KALSHI How Does It Work: a Trader’S Guide
Kalshi is a federally regulated prediction market where you trade YES or NO shares on real-world outcomes. The platform settles each contract to $1.00 if your side is correct and $0.00 otherwise. Understanding how Kalshi works helps you identify edge opportunities, especially when the best-ask prices for YES and NO don’t add up to $1.00. This guide breaks down the core mechanics, how settlement is determined, and where an arbitrage-minded trader can look for consistent, risk-defined edges within Kalshi’s design. It’s all done within a U.S. regulatory framework, with USD as the settlement asset and a centralised clearinghouse.
How Kalshi structures binary event contracts
Every Kalshi market is a binary YES/NO contract. Each side has a price, typically expressed in cents, that represents the probability-weighted payoff. If you buy YES at 42 cents and NO at 48 cents, the two prices together approximate $0.90, leaving room for arbitrage if the sum were to dip below $1.00. Settlement is fixed at $1.00 for the winning side and $0.00 for the loser, with Kalshi Klear handling the exchange and clearing. The critical insight is that the sum of the YES and NO prices should equal $1.00 in fair value, but in practice spreads can create exploitable gaps. Kalshi’s binary design is what enables the edge calculations used by intra-market arbitrage strategies.
Intra-market arbitrage: where the edge hides
The classic intra-market edge occurs when bestAsk(YES) plus bestAsk(NO) is less than $1.00. In that case, a trader can purchase both legs and lock in a risk-defined profit, minus the per-contract fee. The mechanism relies on the immediate offset between the two sides and the guaranteed settlement structure. KalshiArb focuses on capturing these small, repeatable cents-based margins that arise from live liquidity dynamics, rather than bets on uncertain events. As with all arbitrage, execution speed and fee considerations matter, since the edge can erode with slippage or price movement.
Mutually exclusive groups and combinatorial edges
Some events host multiple child markets under a single event ticker, such as bracket-style outcomes. In these cases, the sum of YES prices across all child contracts should still reflect the $1.00 baseline. If Σ bestAsk(child YES) falls below $1.00, a complete set of child YES contracts can be bought to lock in a spread. This combinatorial approach expands the actionable universe beyond a single binary and is a common strategy for KalshiArb to harvest multi-contract edges within the same event group.

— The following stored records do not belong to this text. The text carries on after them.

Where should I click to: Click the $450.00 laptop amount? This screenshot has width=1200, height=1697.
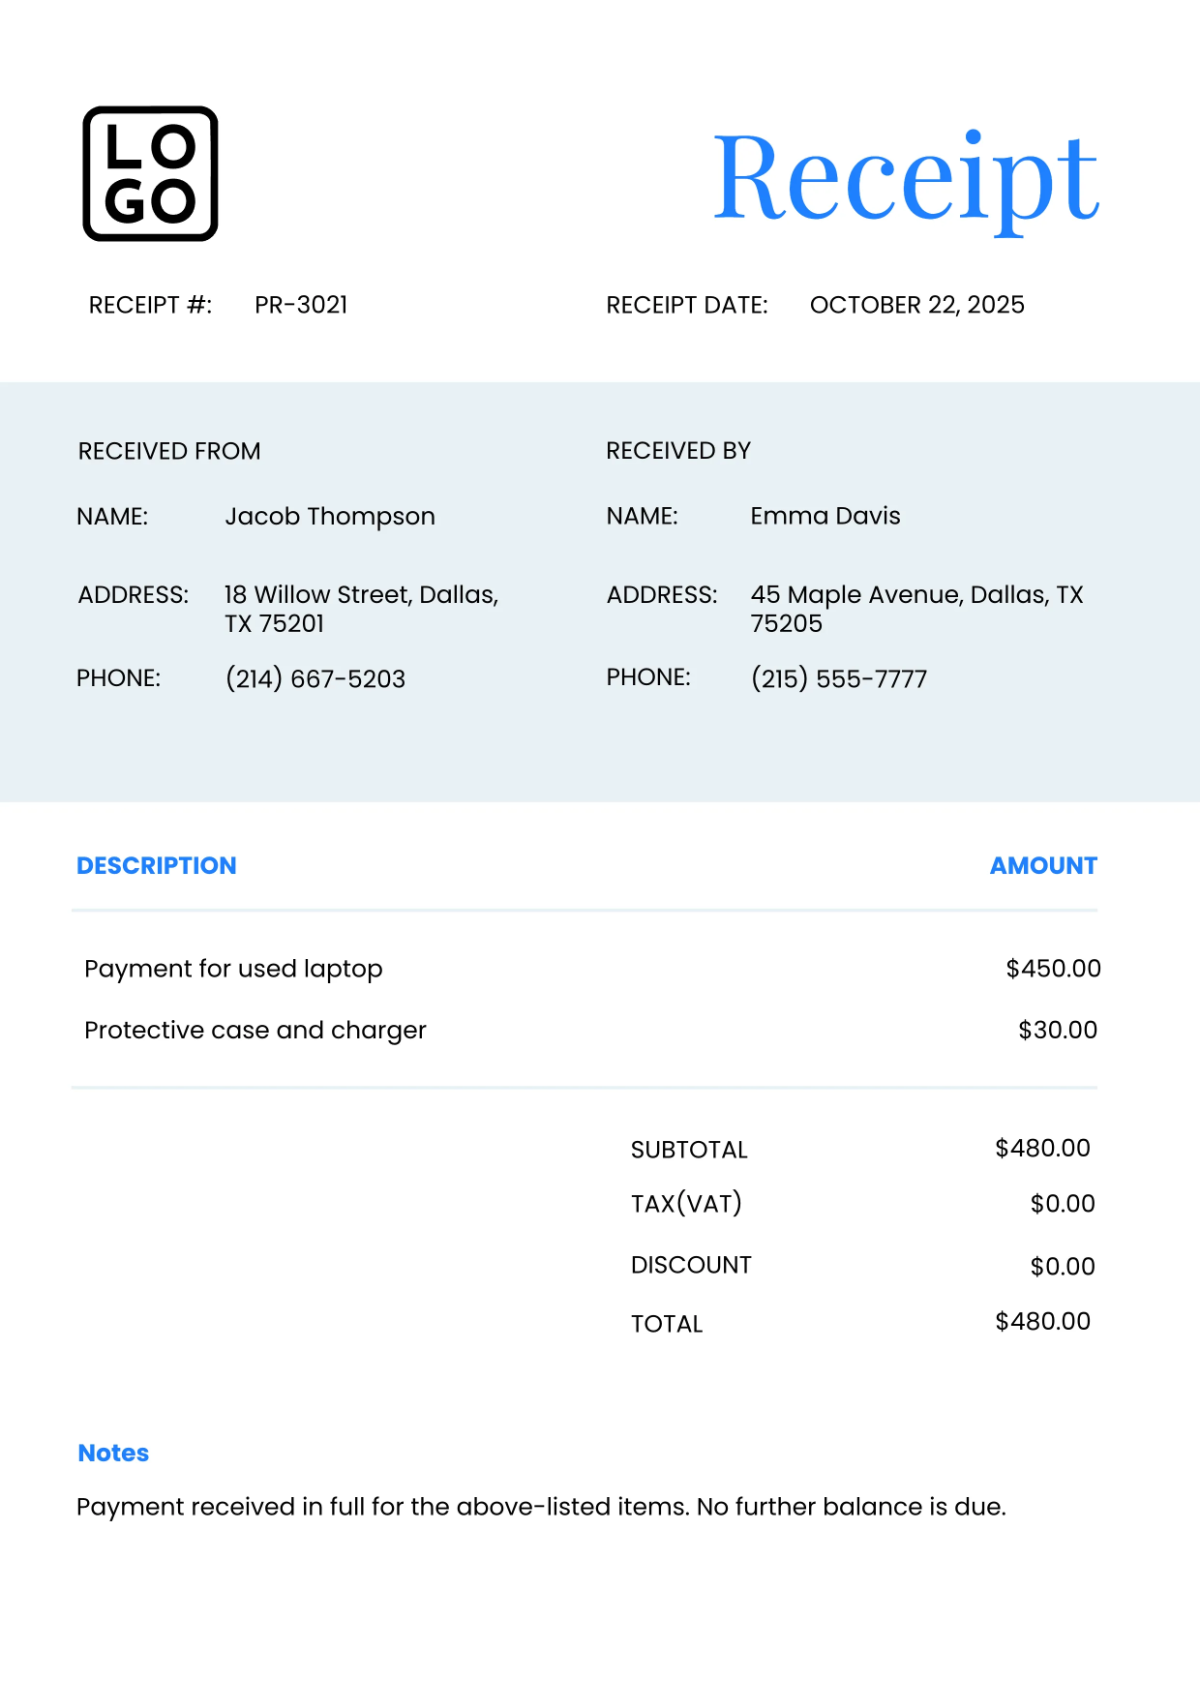pyautogui.click(x=1053, y=969)
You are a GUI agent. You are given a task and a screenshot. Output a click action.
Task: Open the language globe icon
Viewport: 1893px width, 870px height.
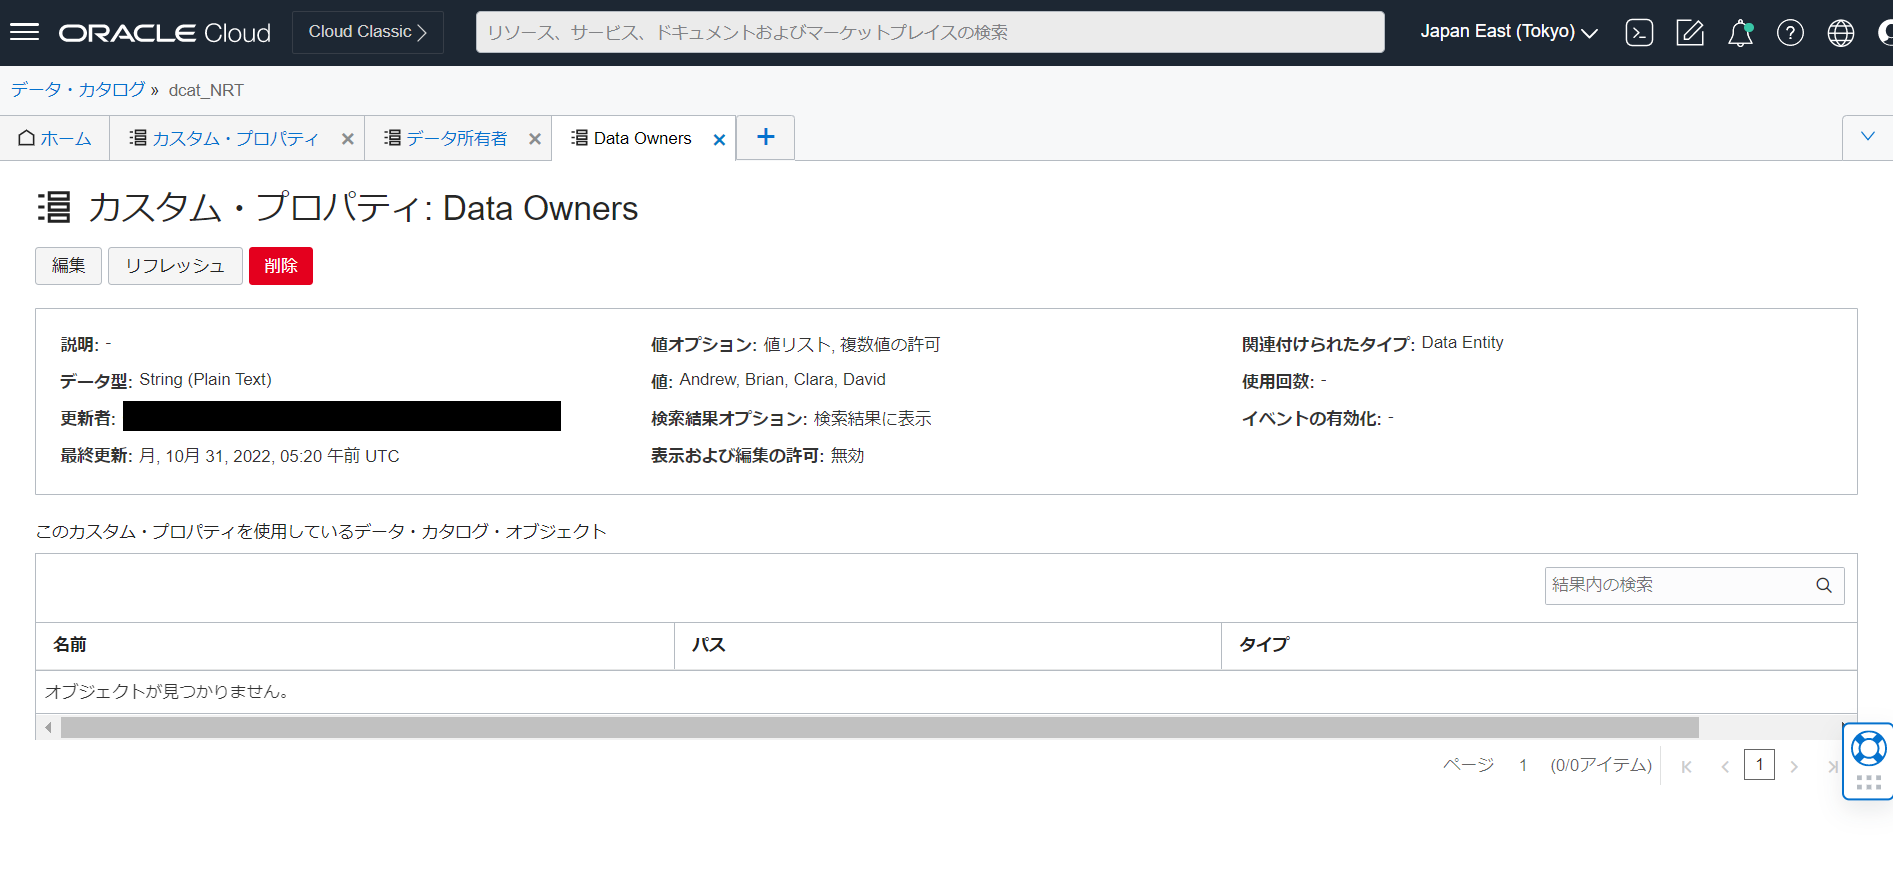1840,33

Resolution rules and how Kalshi ensures fairness
Kalshi markets have written resolution rules and designated data sources (for example official tallies or data releases). Kalshi determines outcomes based on these rules, not third-party oracles. This framework means arbitrage opportunities rely on accurate market data, timely execution, and clear settlement conditions. Understanding the rulebook helps traders anticipate how edge opportunities persist across market moves and how settlement timing can affect realized profits.
Tap into KalshiArb’s pricing edge
Explore pricing for the Kalshi Arbitrage Bot and Autonomous AI Agent to see how intra-market edges translate into actionable opportunities on Kalshi. Non-custodial access, sub-100ms scanner latency, and direct founder support help you optimize edge capture.
FAQ
- What makes Kalshi a regulated platform for US traders?
- Kalshi operates as a CFTC-regulated Designated Contract Market (DCM). This status means USD settlements, formal clearing through Kalshi Klear, and compliance with U.S. financial regulations. It’s not crypto-based; payouts are in USD.
- What is meant by YES + NO < $1.00 alerts?
- These alerts indicate a potential intra-market arbitrage edge when the best-ask prices for YES and NO sum to less than $1.00. Buying both legs locks in a risk-defined cents profit after accounting for fees.
- Are there risks to Kalshi arbitrage strategies?
- Yes. Risks include slippage, partial fills, fee variability, and potential API outages. Settlement rules and timing can also affect realized P&L. It’s important to model edge with fees and operational risk in mind.